The COVID Cohort - how has the pandemic impacted skills development and recruitment trends?
COVID-19 has had, and continues to have, a widespread effect on all aspects of life and business. At our recent ICAEW Global Employer Conference, we heard from industry experts in the recruitment space who gave their view on the effects of the pandemic on skills development and recruitment, specifically looking at recruitment trends, the development of skills throughout the pandemic along with the wellbeing of students. Speaking on this topic were DeLynn Senna and Kris Harris from Robert Half Recruitment, Natalie Hannan from Moore Kingston Smith and Nicholas Tay from Genting Malaysia.
Rising salaries due to candidates shortages
From a global perspective, Robert Half’s Executive Director, DeLynn Senna, stated that previously many were expecting there to be a growth within the recruitment market and, within the first quarter of 2021, she believed there had been a huge shift, with recruitment becoming a candidate-driven market. Robert Half works with companies across the globe
and has noticed it has become a consistent trend that hiring has become progressively harder due to talent shortages. As a result, to combat this issue, they noticed many
businesses re-evaluating the compensation they’re offering. Salaries offered are being increased by 20-40% to attract and retain the relevant top talent.

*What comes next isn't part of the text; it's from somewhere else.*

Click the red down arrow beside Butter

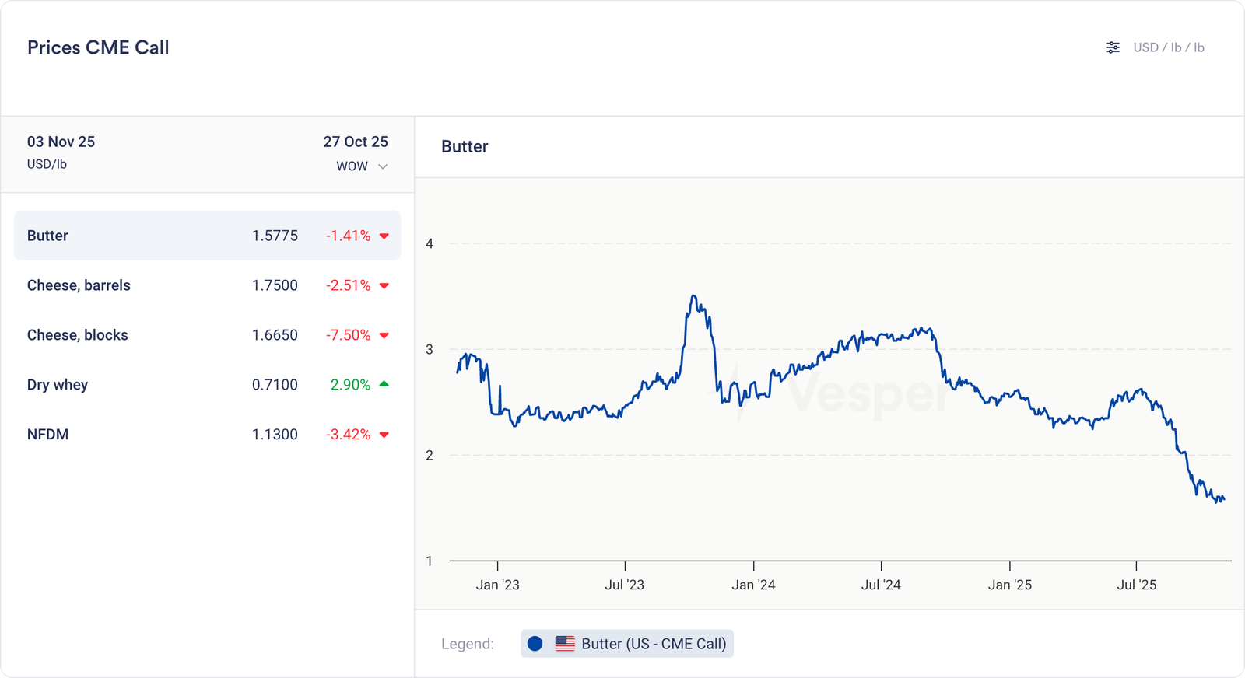pos(384,236)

Flexible working arrangements
Senna also explained that their research showed around 90% of organisations would be looking to put in place a flexible working system. By doing this, it will allow organisations
access to a larger talent pool as they can begin hiring outside of their geographical location, also allowing candidates a broader range of opportunities. A similar change has been noted when looking at recruitment within the UK as Robert Half’s Associate Director, Kris Harris gave his view. He believes that the way in which people attract and hire talent has changed compared to 18 months ago, which has been aided by the adoption of video interviews. Agreeing with DeLynn Senna, he noticed many organisations recruiting nationally stating that 30% of new recruitment has taken place from a wider geographical location rather than a standard commuting Distance.

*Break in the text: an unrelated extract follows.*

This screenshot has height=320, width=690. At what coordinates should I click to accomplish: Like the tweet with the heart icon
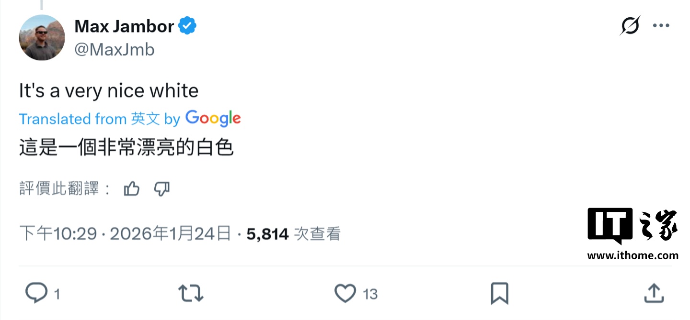point(345,293)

Skills recruiters are looking for post COVID-19
In relation to skills development, both Kris Harris and Natalie Hannan, Talent Manager at Moore Kingston Smith, agreed that there has been a shift in the skills companies are now
prioritising. There has been an increase in desired soft skills with many now looking for individuals who are adaptive following the uncertainty of the pandemic, autonomous, customer focused, flexible and have a good understanding of technology given the rapid advancements throughout the pandemic.
Sharon Spice advised that the pandemic has enabled students to develop skills they wouldn’t have. Recent research undertaken by ICAEW looking at working practices during
the COVID-19 pandemic showed students felt they have enhanced their digital literacy skills as many don’t feel comfortable working via video all the time due to working from home
constraints such as background imagery and noise. Other skills developed while working from home were problem solving, communication and social dynamics.
Virtual interviews in response to Covid-19
Natalie Hanna joined her organisation during lockdown and therefore can understand first-hand the recruitment and hiring processes that many experienced. She advised that
Moore Kingston Smith attempted to update their hiring process to replicate the new ways of working, such as online assessment centres and video interviews. By harnessing technology in this manner, they hope to build confidence and familiarity with new recruits and the future ways of working as early as possible.
We then heard from Nicholas Tay, an ACA student from Malaysia currently working in the hospitality sector as a Finance Management Trainee. He explained that within his region,
there has been a major increase in video interviews along with a lot of contract hires as companies try to mitigate liabilities but also meet business needs.
Nicholas Tay also advised that there had been an increase in video interviews rather than conventional physical interviews to limit the exposure to the pandemic, and these have
proved to be very effective. Within the hospitality industry, the needs of businesses have become extremely volatile following the pandemic and as such there is an increase in
contract hire compared to the number of permanent hire contracts being offered. This is also predicted to involve any future students in training as companies look to mitigate as many liabilities as possible. This trend is happening across Southeast Asia within the hospitality industry more than any other.
The hiring process
The advice offered by our panel was to watch compensation trends closely when recruiting as they change weekly and can be volatile. Companies should also move fast when hiring and negotiate both financial and non-financial offers effectively. Once the candidate has been secured, employees should build touch points to keep up to date and maintain contact.
The panel also advised that with the new ways of working being predominantly from home, employees require more support as it is now harder to create a division between work and home life.
Employers should also look to make recruitment more comfortable to ensure they attract and hire the correct talent. To attract the right talent companies should tell their story through the recruitment process and display clearly what makes them stand out. Employers should also be using assessment centres for both candidates and employers to assess if the opportunity is right for them.